Une incroyable mise en scène avec d'excellents acteurs avec bien sûr en tête le duo Hopkins-Hurt. Doublée d'une bande son qu'on oublie pas, cette oeuvre délivre une force émotionnelle rare mais sans jamais tomber dans le mélodrame. Doté d'une certaine violence qu'elle soit psychologique ou visuelle, le film porte un regard acerbe sur une partie de la société humaine, sa bêtise, sa superficialité et son appât du gain. Sans oublier une injection bien dosée de transcendance et de spiritualité.
Du grand David Lynch Voir ce film à 15 ans est une vraie chance car je m'en souviens encore Emouvant à souhait, la cruauté des hommes est une fois encore mise en exergue Je suis un être humain !
Enorme ce film. javé bien aimé herased , mé la David L ns a fai un film magnifique, pr son histoir belle est triste a la foi. j'ai encor du mal a regardé la scene ou le gardien acompagné de ses amies va voir john M dans sa chambre, cet scene c pour moi la perfection du film car on se sen bléssé oci. j'ai oci bokou aimé la performance de A Hopkins (kom dab ^^ ) voila c tout je vou le recomande absolument
Dans mon souvenir trés spécial mais ça marque plus à certains âges et à l époque je devais être ado et déjà l existence d Éléphant Man me déstabilisait et m émouvait .
Comme un éloge de l’ambiguïté, ce mélo déchirant rappelle au spectateur qu’il est d’abord un voyeur.
Atteint de graves difformités physiques, John Merrick est l’attraction d’un cirque anglais à la fin du XIXème siècle. Un chirurgien intéressé par ces malformations et touché par son sort l’achète à son geôlier.

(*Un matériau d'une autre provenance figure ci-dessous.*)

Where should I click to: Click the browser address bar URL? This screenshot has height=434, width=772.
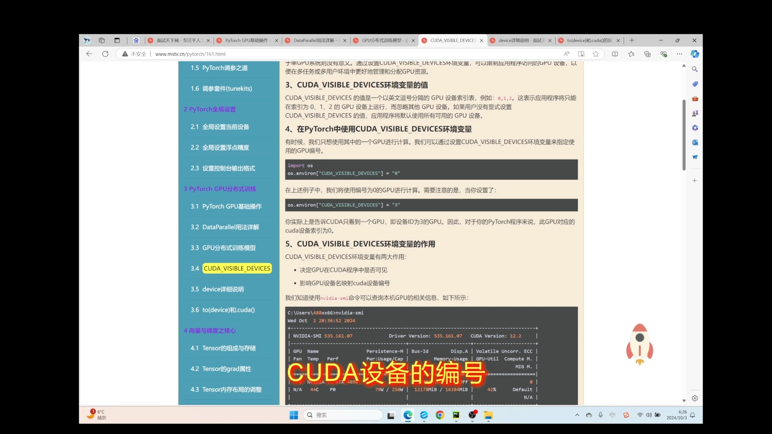pos(190,54)

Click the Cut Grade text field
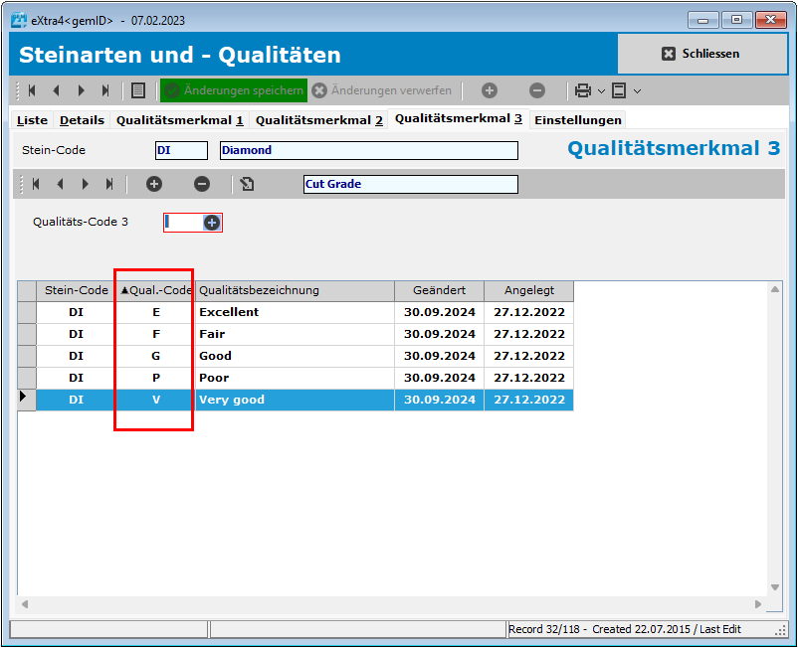coord(410,184)

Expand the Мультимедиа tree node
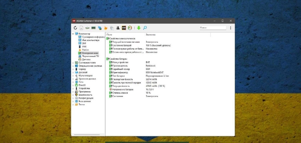point(73,75)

Le médecin comprend que ce monstre est un homme meurtri, intelligent, sensible.
Quelle déviance nous amène à jouir du spectacle de la souffrance, celle des animaux comme celle des hommes quand ils sont différents ? Elephant Man montre la déshumanisation à l’œuvre. Celle qui autorise, pour le plaisir, à traiter un homme aussi cruellement qu’un animal, qu’un éléphant par exemple.
Violée par des éléphants ?
David Lynch joue avec les sentiments du spectateur, tout en ambiguïté. Qu’avons-nous à voir avec les voyeurs sadiques de ces temps anciens, dans ce film en noir et blanc ? Nous, spectateurs modernes, qui regardons cette fiction les larmes aux yeux ? Nous nous apitoyons sur la souffrance de John Merrick. Lynch prend plus d’une demi-heure pour nous le dévoiler à nous spectateur qu’une malsaine curiosité agite.

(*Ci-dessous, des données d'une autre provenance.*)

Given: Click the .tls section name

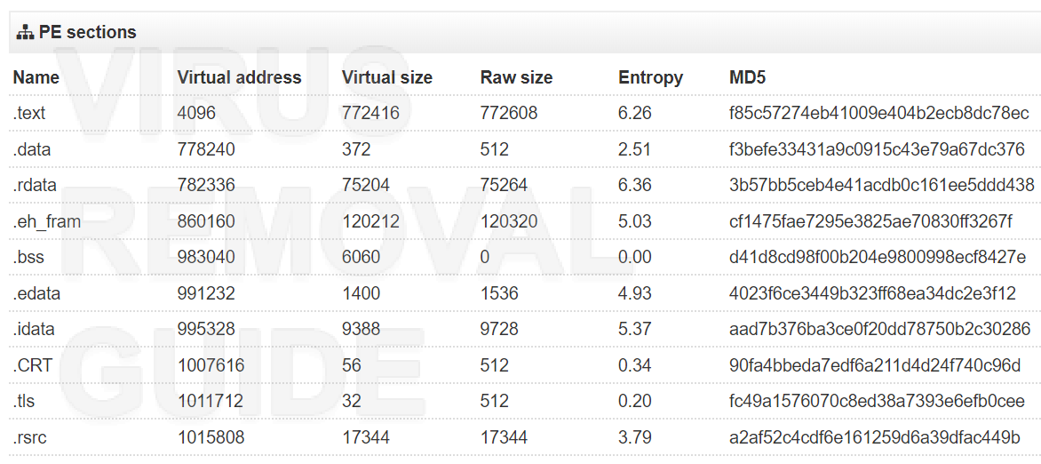Looking at the screenshot, I should click(x=26, y=402).
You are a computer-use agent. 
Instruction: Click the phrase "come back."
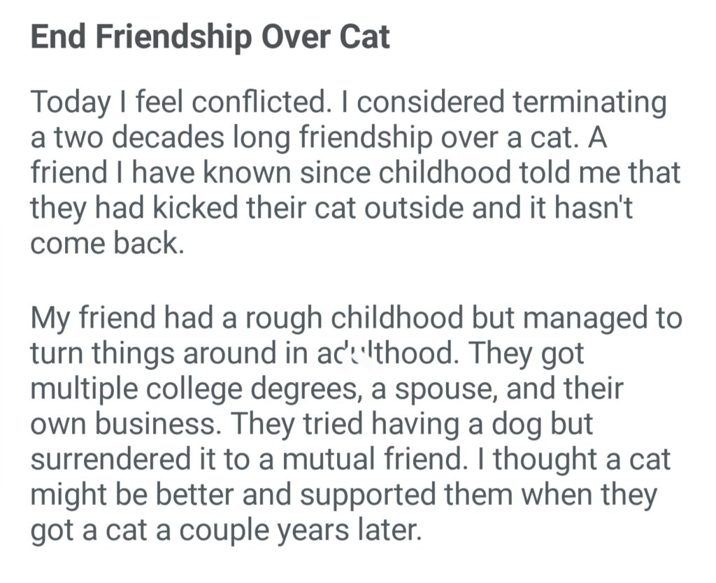click(x=107, y=246)
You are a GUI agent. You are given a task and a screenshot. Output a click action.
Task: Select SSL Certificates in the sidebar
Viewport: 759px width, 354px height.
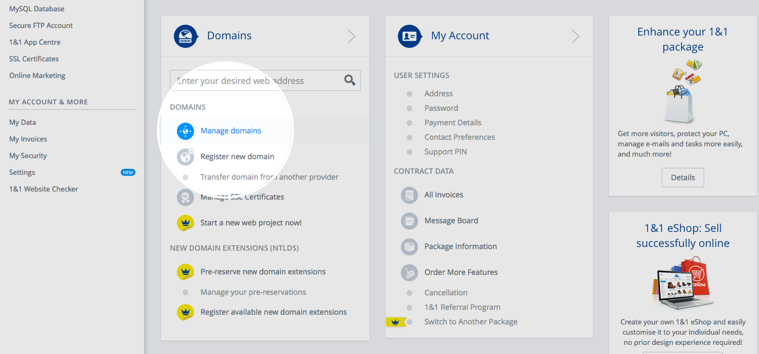[x=34, y=59]
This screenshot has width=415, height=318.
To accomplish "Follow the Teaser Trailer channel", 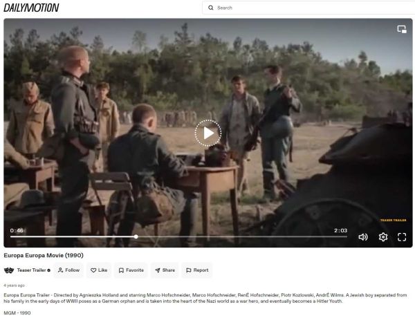I will coord(68,270).
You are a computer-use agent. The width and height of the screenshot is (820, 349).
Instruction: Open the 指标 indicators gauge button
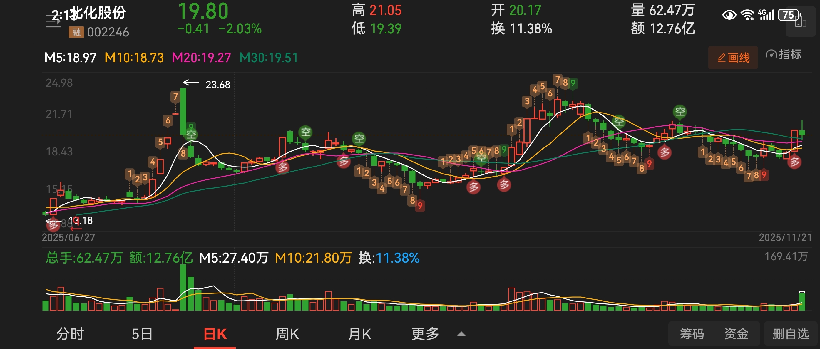pos(783,55)
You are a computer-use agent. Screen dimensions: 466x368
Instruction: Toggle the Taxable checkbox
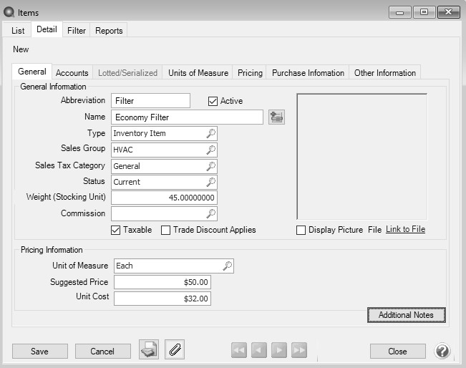(115, 230)
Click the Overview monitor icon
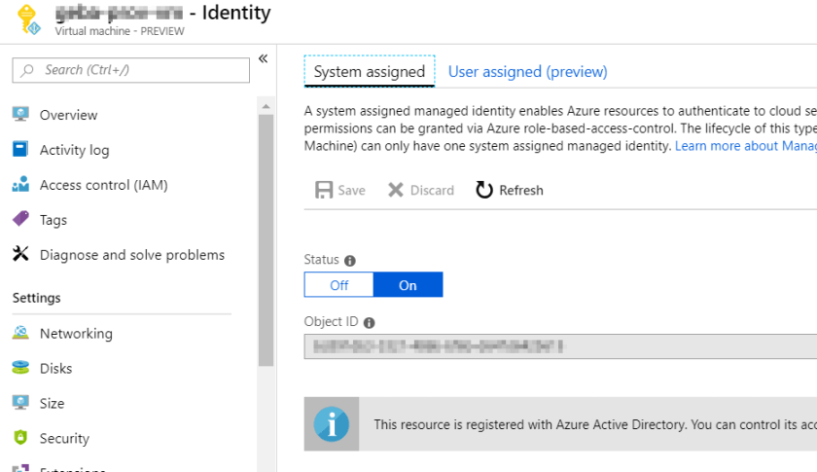Screen dimensions: 817x472 point(20,115)
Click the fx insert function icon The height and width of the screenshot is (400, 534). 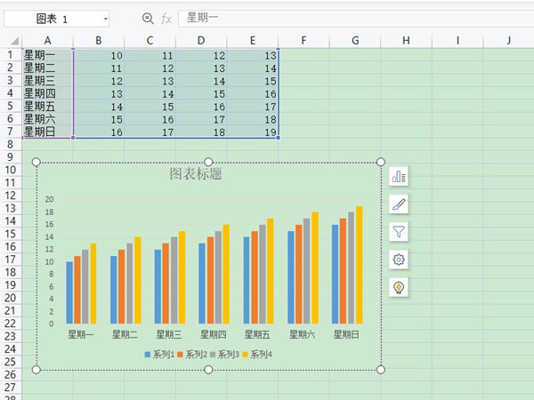[166, 19]
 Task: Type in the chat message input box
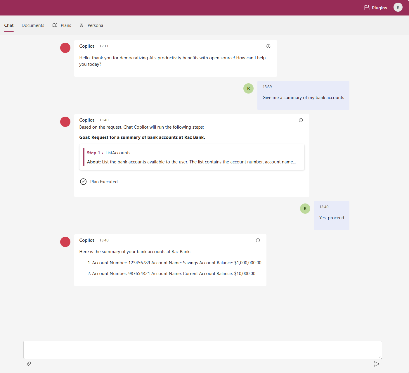point(202,350)
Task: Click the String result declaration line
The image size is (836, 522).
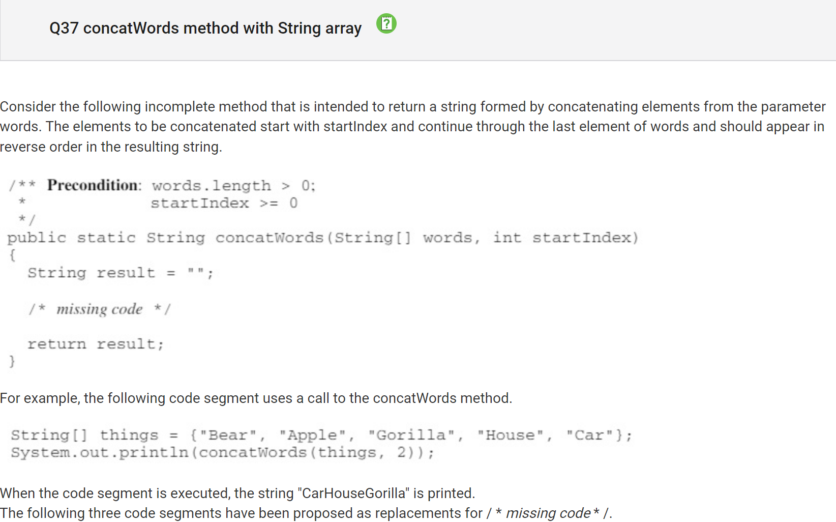Action: click(x=121, y=273)
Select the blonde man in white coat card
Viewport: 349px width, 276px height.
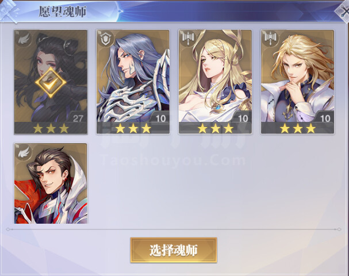[x=298, y=82]
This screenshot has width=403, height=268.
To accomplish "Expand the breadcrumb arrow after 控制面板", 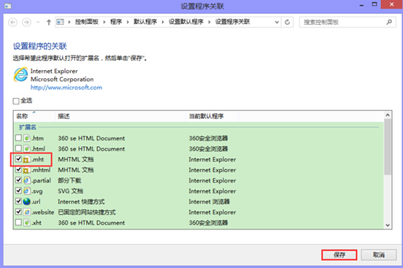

Dès les premiers plans, Lynch nous entraîne dans ses hantises. La première scène du film est déroutante. Qu’arrive-t-il à la mère de Merrick ? Le montage est saccadé. Est-ce un rêve, est-elle bousculée, ou même violée par des éléphants ? S’agit-il du cauchemar de Merrick, d’une « explication » inconsciente de sa monstruosité formulée par l’imaginaire de Merrick ?
Au bout de cette cruauté, nait la beauté, la morale du film. Des quelques moments de grâce où Merrick échappe à la bêtise de ses semblables, où l’humain, exceptionnellement, laisse parler son cœur.

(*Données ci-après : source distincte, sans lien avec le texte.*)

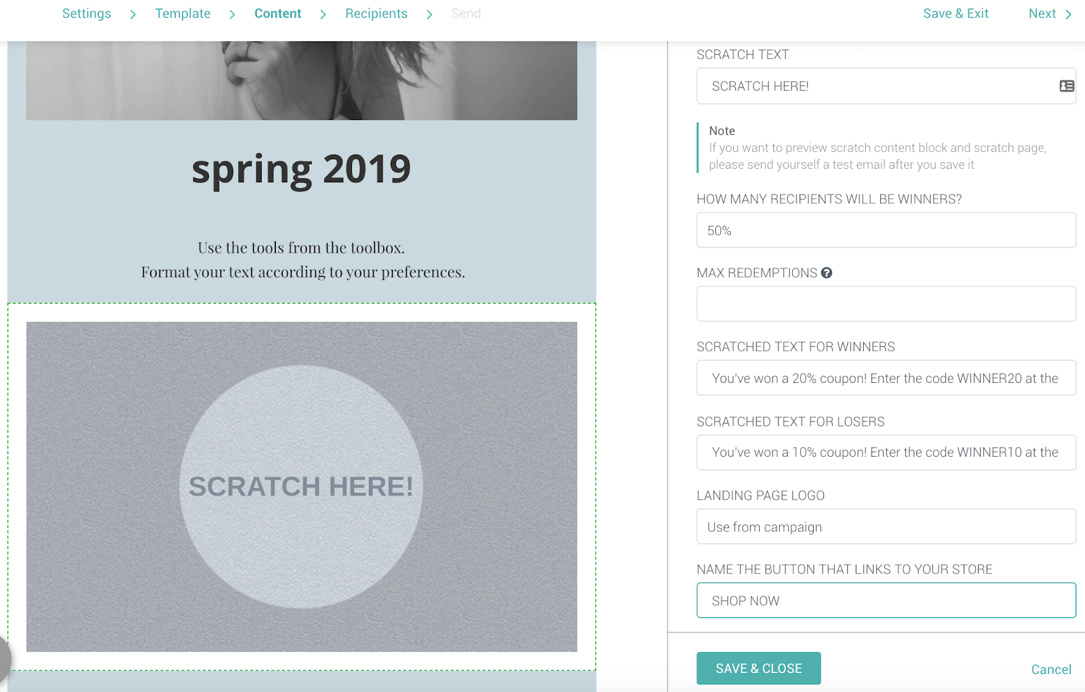The image size is (1085, 692).
Task: Click the Scratched Text for Winners field
Action: tap(886, 378)
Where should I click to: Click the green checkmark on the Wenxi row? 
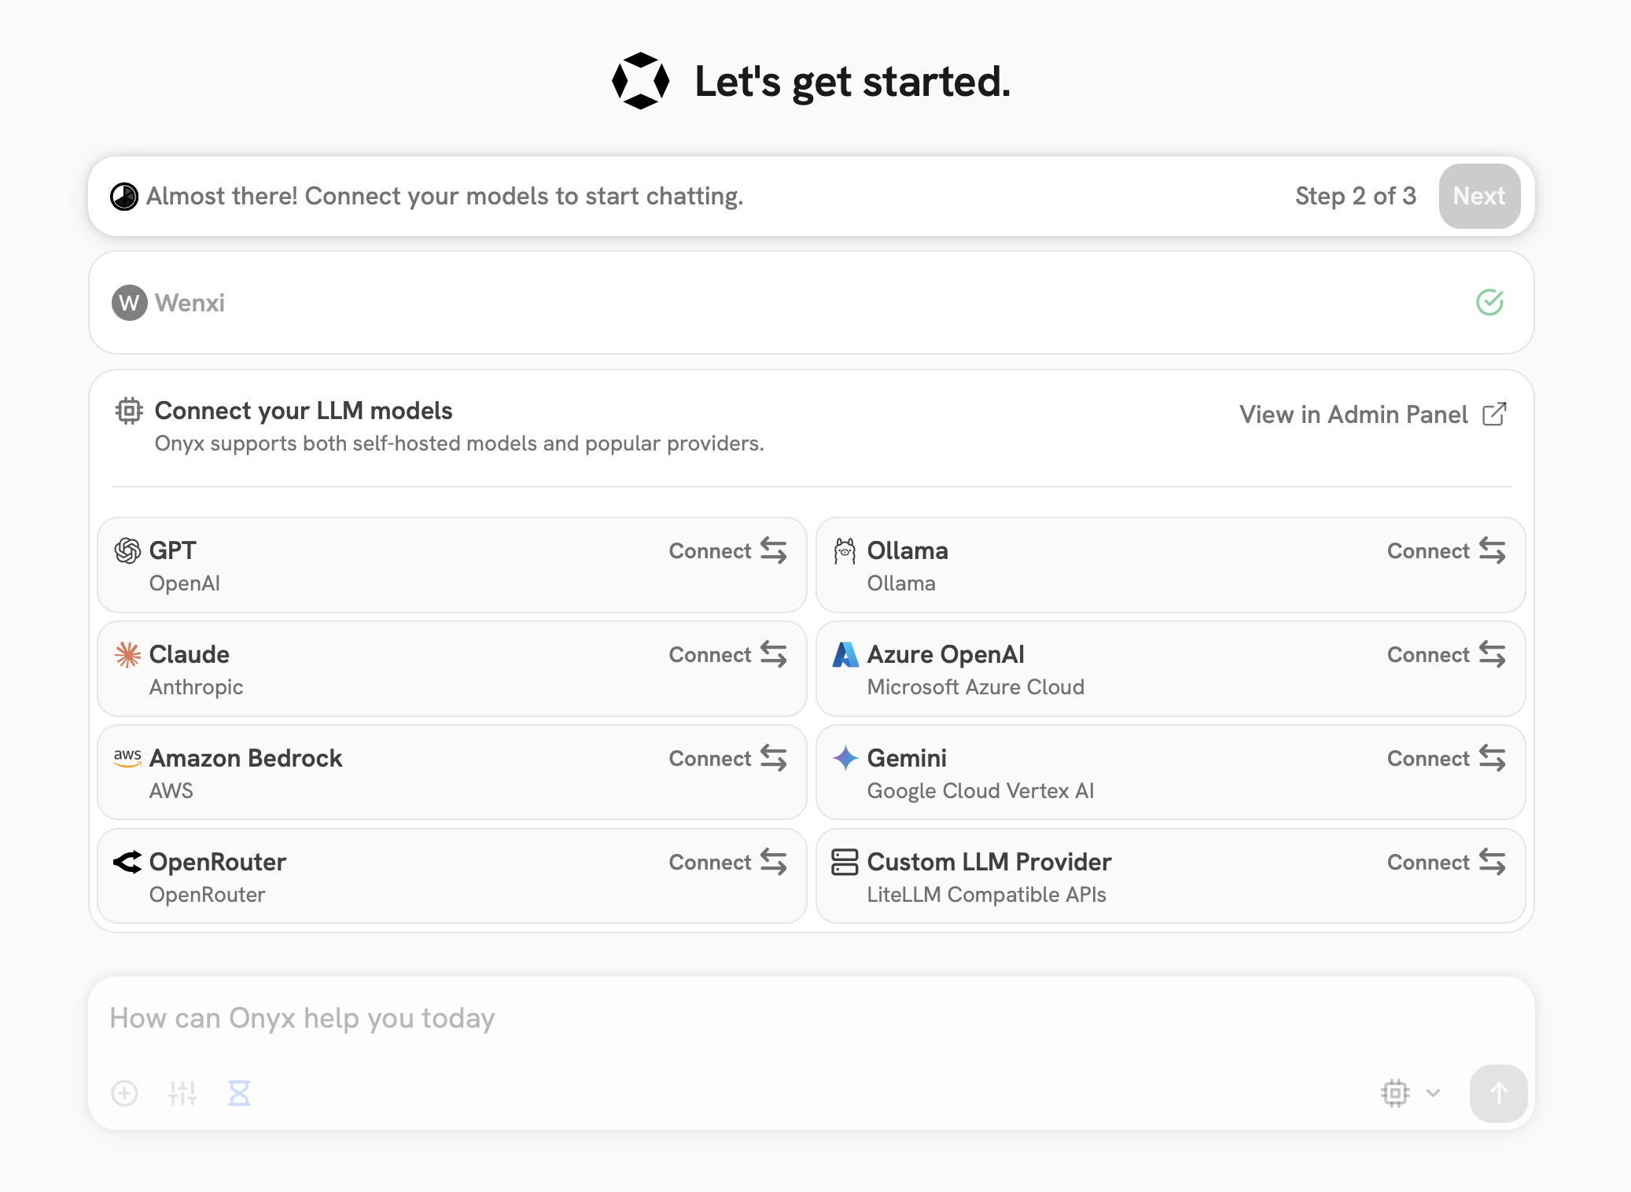1490,303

Moins expérimental que son premier film, le réalisateur David Lynch fait preuve d’une sensibilité et d’une maitrise hors norme avec ce drame généreux et bouleversant racontant la vie d’un homme atteint d’une extrême difformité physique, ayant vécu comme une bête de foire avant qu’un médecin ne le prenne sous son aile. Dans la peau de cet homme éléphant, se cache un surprenant John Hurt, parvenant derrière le maquillage très réussi à donner vie et émotion à ce personnage, avec dignité et sobriété. Un récit poignant et profondément humaniste.